Ces 3 enfants n’ont pas grand chose à se reprocher, une distraction seulement et cela nous arrive à tous non ? alors pourquoi ne pas aider quand c’est si facile ?

Quel parent bien intentionné ne va pas tout mettre en œuvre pour sécher les larmes de leurs adorables bambins ?



Revenons à la métaphore du tunnel : on peut considérer que les émotions douloureuses sont les tunnels , et nous , nous sommes les trains qui les traversons. Et nous devons traverser le tunnel afin de voir la lumière de l’autre côté, c’est ainsi que nous grandissons, c’est ainsi que nous nous renforçons c’est ainsi que nous devenons résilients .

Le problème du parent bien intentionné est donc qu’il stoppe le mouvement du train vers la sortie. On peut être tenté par exemple de consoler l’enfant ou même d'effacer le problème en allant à la boulangerie ou chez les grand parents...

Trop souvent lorsque nos enfants sont aux prises avec des émotions difficiles telles la colère, la tristesse, la peur , la culpabilité, la solitude….nous essayons de les persuader que ces émotions ne sont pas justifiées, de les consoler, de stopper ce sentiment désagréable. On leur explique peut être que leur réaction est exagérée et que tout va bien se terminer.
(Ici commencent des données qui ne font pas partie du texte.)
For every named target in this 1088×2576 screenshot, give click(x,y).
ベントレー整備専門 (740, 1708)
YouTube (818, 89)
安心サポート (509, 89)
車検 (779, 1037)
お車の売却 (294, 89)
A première vue, nous voulons les aider mais si nous réfléchissons de plus prêt, c’est nos propres sentiments que nous essayons de soulager car il nous est tellement désagréable de voir nos enfants souffrir.

C’est nous qui souhaitons arrêter leurs pleurs, pas eux.

Si on reprend l’analogie, on ne veut pas que le train s’arrête dans le tunnel, il faut l’accompagner afin qu’il voit la sortie.

Nous aussi, en tant qu’adultes nous pouvons être tentés d’éviter le parcours vers la sortie qui nous paraît long. Nos stratégie : manger une glace, boire un bon verre de vin, faire une activité compulsive (achats en ligne), regarder une série , se mettre sur nos réseaux préférés tout pour oublier que l’on se trouve dans le tunnel.

Pourtant cette attitude ne fait que nous duper, juste oublier pour un moment qu’on se trouve dans le tunnel de l ‘émotion. Pourtant si nous acceptons l’émotion et la vivons en pleine conscience, nous nous sentirons beaucoup mieux . C'est ce qui est pratiqué dans toutes les thérapies de l'acceptation : en luttant contre une émotion on ne fait que la renforcer, au lieu de cela ces thérapies nous proposent de vivre pleinement l'émotion, de la ressentir dans son corps.

On ne peut pas enseigner à nos enfants qu’il y a une sortie secrète alors que ca n’existe pas : il faut traverser l’émotion et la vivre.

Laisser nos enfants vivre les émotions qu’ils doivent vivre c’est un peu ce que le célèbre psychologue du développement Gordon Neufeld (spécialiste de la théorie de l’attachement) décrit dans son livre « Hold on to your kids ».

« …. Un parent doit faire danser l’enfant sur ses larmes, sur le lâcher prise et sur le sentiment de repos qui vient après avoir vécu l’émotion…le parent doit accompagner l’expérience de frustration de l’enfant. L’objectif ne doit pas être de donner une leçon mais de transformer la frustration en tristesse…. Bien plus important que nos paroles est le sentiment de l’enfant que nous sommes avec lui et non contre lui …. »


C'est dans ce sens que je travaille avec les jeunes qui fréquentent le Centre de l'Ecoute Tomatis : lorsqu'ils me confient une souffrance, je n'essaie pas de la minimiser. Je les écoute, leur demande de la décrire, de lui donner une forme, une couleur, une température, un poids, une odeur, de la ressentir dans leur corps. Lorsqu'ils ont bien identifié cette difficulté, ils peuvent alors réfléchir à des solutions et ils me surprennent toujours par leur capacité à trouver ce qui est juste dans leur cas précis.


Le travail du parent est donc :

· se tenir à côté de l’enfant qui vit l’émotion difficile,

· le laisser pleurer et exprimer son émotion

· faire preuve d’empathie dans son vécu

· permettre que la leçon de vie soit apprise et non sermonée

· l ‘aider par le questionnement à trouver une solution.

Ainsi le travail du parent n’est pas de faire en sorte que l’enfant cesse de pleurer le plus vite possible, mais de lui apprendre la résilience et la responsabilité.